--- RECORDS FOR THIS EXERCISE Enclosed Below ---
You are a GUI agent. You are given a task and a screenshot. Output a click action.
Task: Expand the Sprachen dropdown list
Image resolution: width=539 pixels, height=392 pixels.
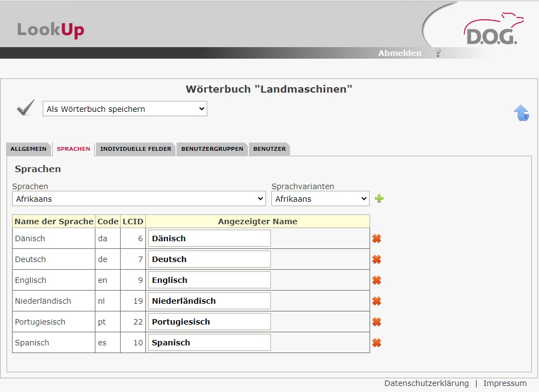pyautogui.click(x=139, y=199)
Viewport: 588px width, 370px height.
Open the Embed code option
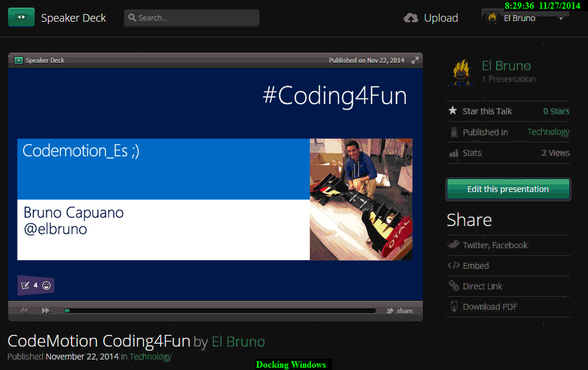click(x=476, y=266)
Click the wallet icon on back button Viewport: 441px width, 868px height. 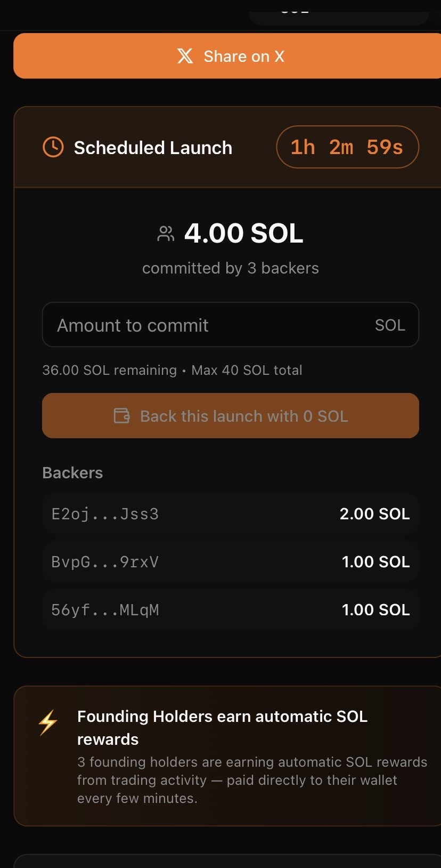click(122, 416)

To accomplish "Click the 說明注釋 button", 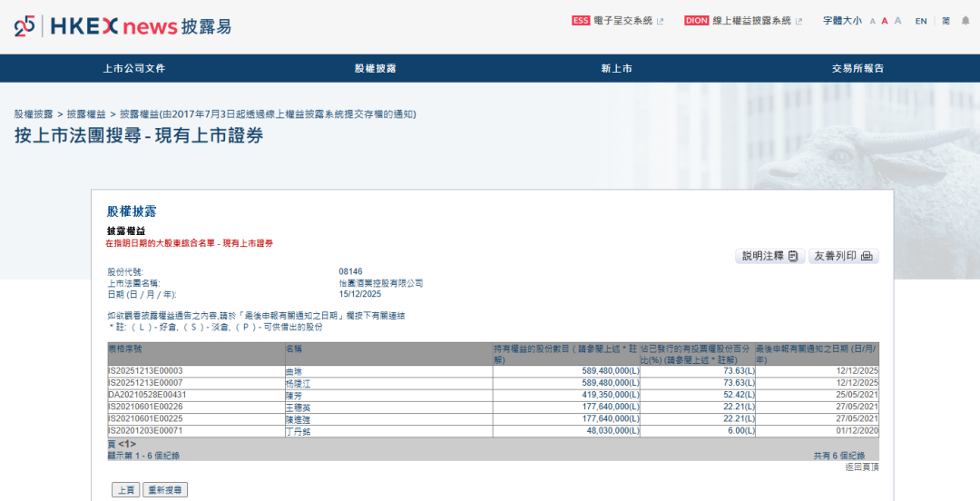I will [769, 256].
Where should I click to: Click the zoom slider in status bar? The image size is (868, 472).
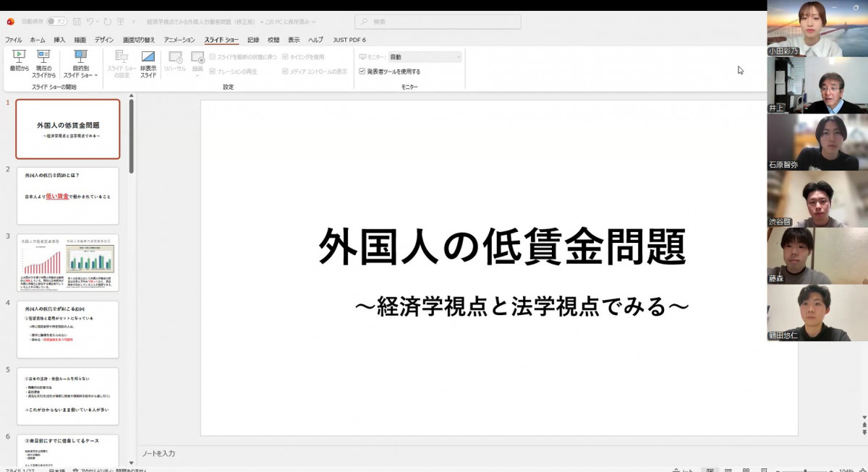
--- End of Enclosed RECORDS FOR THIS EXERCISE ---
**WHAT THE TASK ASKS**
Omit the pictures, then repeat exactly each line from the beginning of the listing through the line with "Viewport: 588px width, 370px height.".

**RESULT OF THE TASK**
You are a GUI agent. You are given a task and a screenshot. Output a click action.
Task: Expand the Sprachen dropdown list
Image resolution: width=539 pixels, height=392 pixels.
pyautogui.click(x=139, y=199)
Viewport: 588px width, 370px height.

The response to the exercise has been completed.